--- WHAT YOU NEED TO DO ---
The data that follows is to be given again, exactly as written.

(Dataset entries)
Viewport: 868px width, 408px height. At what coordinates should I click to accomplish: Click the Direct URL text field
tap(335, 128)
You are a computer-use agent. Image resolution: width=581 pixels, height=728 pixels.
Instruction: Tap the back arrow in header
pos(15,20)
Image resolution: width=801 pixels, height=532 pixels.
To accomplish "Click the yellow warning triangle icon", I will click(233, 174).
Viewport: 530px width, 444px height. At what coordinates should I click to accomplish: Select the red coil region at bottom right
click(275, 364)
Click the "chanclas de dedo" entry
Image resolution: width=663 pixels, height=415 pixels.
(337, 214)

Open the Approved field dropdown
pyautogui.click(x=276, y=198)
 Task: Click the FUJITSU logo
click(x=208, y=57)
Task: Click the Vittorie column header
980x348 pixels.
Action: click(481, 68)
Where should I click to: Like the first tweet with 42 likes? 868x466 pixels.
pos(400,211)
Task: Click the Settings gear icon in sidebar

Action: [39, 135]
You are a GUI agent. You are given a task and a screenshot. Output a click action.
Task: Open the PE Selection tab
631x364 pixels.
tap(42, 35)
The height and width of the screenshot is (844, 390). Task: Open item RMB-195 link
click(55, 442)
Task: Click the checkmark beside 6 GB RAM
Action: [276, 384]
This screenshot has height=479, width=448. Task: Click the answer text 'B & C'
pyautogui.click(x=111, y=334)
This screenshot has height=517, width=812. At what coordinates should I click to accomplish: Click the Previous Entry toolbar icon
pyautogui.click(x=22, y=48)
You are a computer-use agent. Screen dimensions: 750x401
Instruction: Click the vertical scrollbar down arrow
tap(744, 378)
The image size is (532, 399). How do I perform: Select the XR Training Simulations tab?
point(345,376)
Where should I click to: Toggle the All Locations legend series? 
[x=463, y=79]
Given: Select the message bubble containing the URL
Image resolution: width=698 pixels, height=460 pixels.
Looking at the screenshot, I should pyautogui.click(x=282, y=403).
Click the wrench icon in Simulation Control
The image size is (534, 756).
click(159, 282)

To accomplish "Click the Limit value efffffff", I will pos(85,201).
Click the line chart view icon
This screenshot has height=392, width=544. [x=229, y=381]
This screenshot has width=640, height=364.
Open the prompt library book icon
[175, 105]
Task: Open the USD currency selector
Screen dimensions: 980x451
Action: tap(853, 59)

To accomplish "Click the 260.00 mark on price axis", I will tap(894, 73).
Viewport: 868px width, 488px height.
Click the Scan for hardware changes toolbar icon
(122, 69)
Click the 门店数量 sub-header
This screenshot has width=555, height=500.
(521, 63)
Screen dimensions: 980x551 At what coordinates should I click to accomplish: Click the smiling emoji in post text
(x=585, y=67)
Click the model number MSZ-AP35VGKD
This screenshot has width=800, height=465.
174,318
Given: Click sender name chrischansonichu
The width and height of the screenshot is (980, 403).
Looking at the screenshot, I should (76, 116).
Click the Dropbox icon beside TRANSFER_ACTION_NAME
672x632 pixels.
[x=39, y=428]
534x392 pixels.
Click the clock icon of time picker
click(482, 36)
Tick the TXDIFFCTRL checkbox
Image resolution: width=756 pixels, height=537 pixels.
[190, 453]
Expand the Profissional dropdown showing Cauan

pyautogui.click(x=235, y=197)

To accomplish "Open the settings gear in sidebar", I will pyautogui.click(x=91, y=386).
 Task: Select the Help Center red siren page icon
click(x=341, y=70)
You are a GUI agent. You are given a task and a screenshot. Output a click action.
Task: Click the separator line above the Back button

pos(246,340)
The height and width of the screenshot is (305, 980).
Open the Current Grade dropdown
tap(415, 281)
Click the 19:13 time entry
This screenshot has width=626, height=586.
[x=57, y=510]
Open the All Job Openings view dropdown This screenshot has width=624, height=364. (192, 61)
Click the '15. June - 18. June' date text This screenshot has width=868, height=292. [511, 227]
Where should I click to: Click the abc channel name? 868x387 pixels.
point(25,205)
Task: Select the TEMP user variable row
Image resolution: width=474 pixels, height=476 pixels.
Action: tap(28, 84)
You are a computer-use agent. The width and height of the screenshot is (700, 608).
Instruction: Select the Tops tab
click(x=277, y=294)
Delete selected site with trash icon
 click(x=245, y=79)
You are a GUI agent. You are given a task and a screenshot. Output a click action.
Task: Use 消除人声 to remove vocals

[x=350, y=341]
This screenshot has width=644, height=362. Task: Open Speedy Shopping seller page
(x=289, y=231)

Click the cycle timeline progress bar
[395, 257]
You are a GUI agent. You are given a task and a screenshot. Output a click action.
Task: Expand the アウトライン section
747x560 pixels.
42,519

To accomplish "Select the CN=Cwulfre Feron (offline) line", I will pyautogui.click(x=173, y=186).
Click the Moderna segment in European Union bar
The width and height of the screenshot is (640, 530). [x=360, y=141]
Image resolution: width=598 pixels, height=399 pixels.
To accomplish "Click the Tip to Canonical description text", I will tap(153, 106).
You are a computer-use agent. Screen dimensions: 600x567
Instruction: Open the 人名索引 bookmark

--- REPLY TO THE EXERCISE ---
Viewport: 868px width, 408px height. At what coordinates should I click to accomplish: Click the Direct URL text field
tap(335, 128)
You are a computer-use agent. Image resolution: width=581 pixels, height=728 pixels.
Instruction: Tap the back arrow in header
pos(15,20)
Image resolution: width=801 pixels, height=532 pixels.
To accomplish "Click the yellow warning triangle icon", I will click(233, 174).
Viewport: 530px width, 444px height. At what coordinates should I click to accomplish: Select the red coil region at bottom right
click(275, 364)
Click the "chanclas de dedo" entry
Image resolution: width=663 pixels, height=415 pixels.
(337, 214)

Open the Approved field dropdown
pyautogui.click(x=276, y=198)
 Task: Click the FUJITSU logo
click(x=208, y=57)
Task: Click the Vittorie column header
980x348 pixels.
Action: click(481, 68)
Where should I click to: Like the first tweet with 42 likes? 868x466 pixels.
pos(400,211)
Task: Click the Settings gear icon in sidebar

Action: [39, 135]
You are a GUI agent. You are given a task and a screenshot. Output a click action.
Task: Open the PE Selection tab
631x364 pixels.
tap(42, 35)
The height and width of the screenshot is (844, 390). Task: Open item RMB-195 link
click(55, 442)
Task: Click the checkmark beside 6 GB RAM
Action: [276, 384]
This screenshot has height=479, width=448. Task: Click the answer text 'B & C'
pyautogui.click(x=111, y=334)
This screenshot has height=517, width=812. At what coordinates should I click to accomplish: Click the Previous Entry toolbar icon
pyautogui.click(x=22, y=48)
You are a computer-use agent. Screen dimensions: 750x401
Instruction: Click the vertical scrollbar down arrow
tap(744, 378)
The image size is (532, 399). How do I perform: Select the XR Training Simulations tab?
point(345,376)
Where should I click to: Toggle the All Locations legend series? 
[x=463, y=79]
Given: Select the message bubble containing the URL
Image resolution: width=698 pixels, height=460 pixels.
Looking at the screenshot, I should pyautogui.click(x=282, y=403).
Click the wrench icon in Simulation Control
The image size is (534, 756).
click(159, 282)

To accomplish "Click the Limit value efffffff", I will pos(85,201).
Click the line chart view icon
This screenshot has height=392, width=544. [x=229, y=381]
This screenshot has width=640, height=364.
Open the prompt library book icon
[175, 105]
Task: Open the USD currency selector
Screen dimensions: 980x451
Action: tap(853, 59)

To accomplish "Click the 260.00 mark on price axis", I will tap(894, 73).
Viewport: 868px width, 488px height.
Click the Scan for hardware changes toolbar icon
(122, 69)
Click the 门店数量 sub-header
This screenshot has width=555, height=500.
(521, 63)
Screen dimensions: 980x551 At what coordinates should I click to accomplish: Click the smiling emoji in post text
(x=585, y=67)
Click the model number MSZ-AP35VGKD
This screenshot has width=800, height=465.
174,318
Given: Click sender name chrischansonichu
The width and height of the screenshot is (980, 403).
Looking at the screenshot, I should (76, 116).
Click the Dropbox icon beside TRANSFER_ACTION_NAME
672x632 pixels.
[x=39, y=428]
534x392 pixels.
Click the clock icon of time picker
click(482, 36)
Tick the TXDIFFCTRL checkbox
Image resolution: width=756 pixels, height=537 pixels.
[190, 453]
Expand the Profissional dropdown showing Cauan

pyautogui.click(x=235, y=197)

To accomplish "Open the settings gear in sidebar", I will pyautogui.click(x=91, y=386).
 Task: Select the Help Center red siren page icon
click(x=341, y=70)
You are a GUI agent. You are given a task and a screenshot. Output a click action.
Task: Click the separator line above the Back button

pos(246,340)
The height and width of the screenshot is (305, 980).
Open the Current Grade dropdown
tap(415, 281)
Click the 19:13 time entry
This screenshot has width=626, height=586.
[x=57, y=510]
Open the All Job Openings view dropdown This screenshot has width=624, height=364. (192, 61)
Click the '15. June - 18. June' date text This screenshot has width=868, height=292. [511, 227]
Where should I click to: Click the abc channel name? 868x387 pixels.
point(25,205)
Task: Select the TEMP user variable row
Image resolution: width=474 pixels, height=476 pixels.
Action: tap(28, 84)
You are a computer-use agent. The width and height of the screenshot is (700, 608).
Instruction: Select the Tops tab
click(x=277, y=294)
Delete selected site with trash icon
 click(x=245, y=79)
You are a GUI agent. You are given a task and a screenshot. Output a click action.
Task: Use 消除人声 to remove vocals

[x=350, y=341]
This screenshot has width=644, height=362. Task: Open Speedy Shopping seller page
(x=289, y=231)

Click the cycle timeline progress bar
[395, 257]
You are a GUI agent. You are given a task and a screenshot. Output a click action.
Task: Expand the アウトライン section
747x560 pixels.
42,519

To accomplish "Select the CN=Cwulfre Feron (offline) line", I will pyautogui.click(x=173, y=186).
Click the Moderna segment in European Union bar
The width and height of the screenshot is (640, 530). [x=360, y=141]
Image resolution: width=598 pixels, height=399 pixels.
To accomplish "Click the Tip to Canonical description text", I will tap(153, 106).
You are a computer-use agent. Screen dimensions: 600x567
Instruction: Open the 人名索引 bookmark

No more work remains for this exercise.